First and foremoest: this topic has nothing to do with the existing audit system. It detects people blindly voting, it does that well, nobody disputes that. This topic is about detecting, warning and correcting moderators that continuously and structurally cast votes that disagree with final consensus on the review in question.
Been active for about a month now, got my 3k reputation so I can see all the review queues, and been busy at work taking my responsibility to do the community part of moderation. While at this, I've been stumped a few times already at where I saw ridiculous edits being approved, and good questions being closed without real good reason, for weird reasons just because the post had been flagged, and the flag blindly followed.

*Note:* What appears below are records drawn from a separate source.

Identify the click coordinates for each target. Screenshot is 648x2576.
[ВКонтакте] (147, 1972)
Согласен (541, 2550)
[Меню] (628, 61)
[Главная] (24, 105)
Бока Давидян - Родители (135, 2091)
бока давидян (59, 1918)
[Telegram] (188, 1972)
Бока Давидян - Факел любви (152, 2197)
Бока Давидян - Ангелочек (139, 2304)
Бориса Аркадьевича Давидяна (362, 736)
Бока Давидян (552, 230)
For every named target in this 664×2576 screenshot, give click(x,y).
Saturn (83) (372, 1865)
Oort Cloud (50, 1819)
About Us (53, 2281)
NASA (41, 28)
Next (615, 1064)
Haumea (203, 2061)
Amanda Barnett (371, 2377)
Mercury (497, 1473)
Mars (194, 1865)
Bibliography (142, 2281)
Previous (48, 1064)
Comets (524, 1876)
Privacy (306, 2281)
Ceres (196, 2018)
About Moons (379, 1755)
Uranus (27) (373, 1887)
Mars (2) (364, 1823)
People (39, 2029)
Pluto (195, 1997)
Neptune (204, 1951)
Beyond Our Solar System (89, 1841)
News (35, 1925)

I decided to dive into this further when I just noticed the handling of this particular suggested edit. Notably, the moderation system actually worked fine in this case — it's a prime example of a bad edit, adding more information in a link that without a doubt should have been a comment, and it got rejected for exactly that reason. More notably however, 2 out of 5 reviewers actually approved this edit that is so obviously out of line. And most notably, one of the 2 approvers "has approved 337 edit suggestions and rejected 8 edit suggestions". And that's where I suspect we're having a problem that isn't fixing itself.

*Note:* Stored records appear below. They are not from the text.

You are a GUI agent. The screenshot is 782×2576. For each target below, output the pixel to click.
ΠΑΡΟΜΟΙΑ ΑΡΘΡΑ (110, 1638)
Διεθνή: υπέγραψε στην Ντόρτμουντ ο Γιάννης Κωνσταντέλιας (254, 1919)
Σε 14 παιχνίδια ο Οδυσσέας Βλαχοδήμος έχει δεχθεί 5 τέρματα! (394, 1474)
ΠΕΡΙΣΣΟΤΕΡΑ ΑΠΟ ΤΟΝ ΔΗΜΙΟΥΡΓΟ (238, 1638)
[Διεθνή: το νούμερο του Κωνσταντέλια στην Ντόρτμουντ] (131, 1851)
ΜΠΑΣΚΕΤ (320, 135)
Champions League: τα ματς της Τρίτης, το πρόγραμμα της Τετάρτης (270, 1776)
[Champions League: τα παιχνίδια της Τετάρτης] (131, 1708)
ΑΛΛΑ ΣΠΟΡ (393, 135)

I've dived into this before, and noticed that most people that actually do a proper job reviewing have a reject rate of between 25% and 50%, like myself. The specific person I'm talking about has rejected 8 out of 345 suggested edits, or about 2.5%. Now that should not only raise some red flags automatically in the system methinks, it should've done that 250 edits ago - even 8 out of 100 would've been an exceptionally low ratio.

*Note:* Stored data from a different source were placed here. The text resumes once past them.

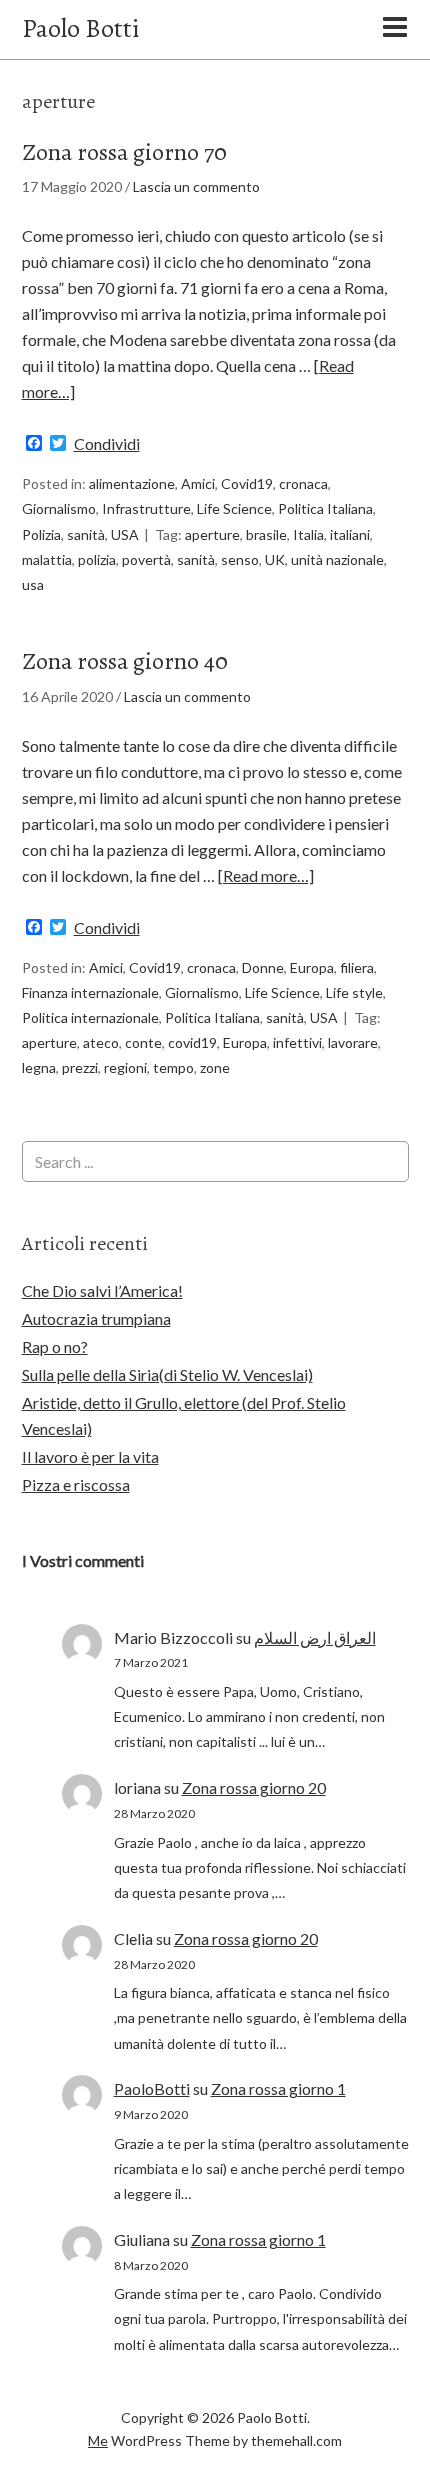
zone (215, 1067)
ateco (101, 1042)
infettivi (297, 1042)
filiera (357, 967)
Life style (354, 992)
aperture (212, 534)
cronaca (303, 483)
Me (98, 2440)
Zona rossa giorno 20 (254, 1787)
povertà (146, 559)
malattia (47, 559)
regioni (125, 1067)
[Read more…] (266, 875)
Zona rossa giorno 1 (278, 2088)
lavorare (353, 1042)
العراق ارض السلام (315, 1637)
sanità (86, 534)
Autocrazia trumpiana (96, 1318)
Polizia (41, 534)
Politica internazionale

Looking up relevant discussion history here on meta found me this topic on forcing some kind of balance between approvals and rejections, and this one on robo-approvers killing review quality. The first has as accepted answer that the 'gotchas' in the queues should be able to fix this, for which I've seen too many examples already to be sure they don't (apparently they read just well enough to catch the gotchas, and approve nearly everything else), and the second boils down to a different problem that was fixed, but doesn't fix this.
I consider this to be a real problem — it's a serious defect in the review system if people can keep this up, and multiply because they aren't being corrected, since at some point there will be enough robo-approvers to become statistically relevant, and they will accidentally start hitting enough posts together to allow a lot of bad moderation decisions to slip through. The sample post I linked demonstrates this — it boiled down to two that didn't actually read the edit the properly, vs. three that did. That's very close to being the other way around.
So, I definitely think the system should analyze reviewing statistics, and keep track of when people:
- Have an approve/reject ratio that is way outside the site-wide normalized range
- Make a statistically relevant number of decisions that do not agree with the eventual outcome of the review
In both cases, if a flag is raised, the user should be put on review alert (with notification of this) where moderators (and/or for example 10k+ rep users) should review (some of) their decisions, until it is either decided that the user will not learn and have his reviewing privileges revoked or downscaled, or he has improved his moderation quality sufficiently to remove the flag.
Let it be said that I'm all for differing opinions, that's what makes a democratic moderation system work, but if someone disagrees with the rest of the system 90+% of the time one has to wonder whether he should be part of the system and be allowed to continue 'sabotaging' it.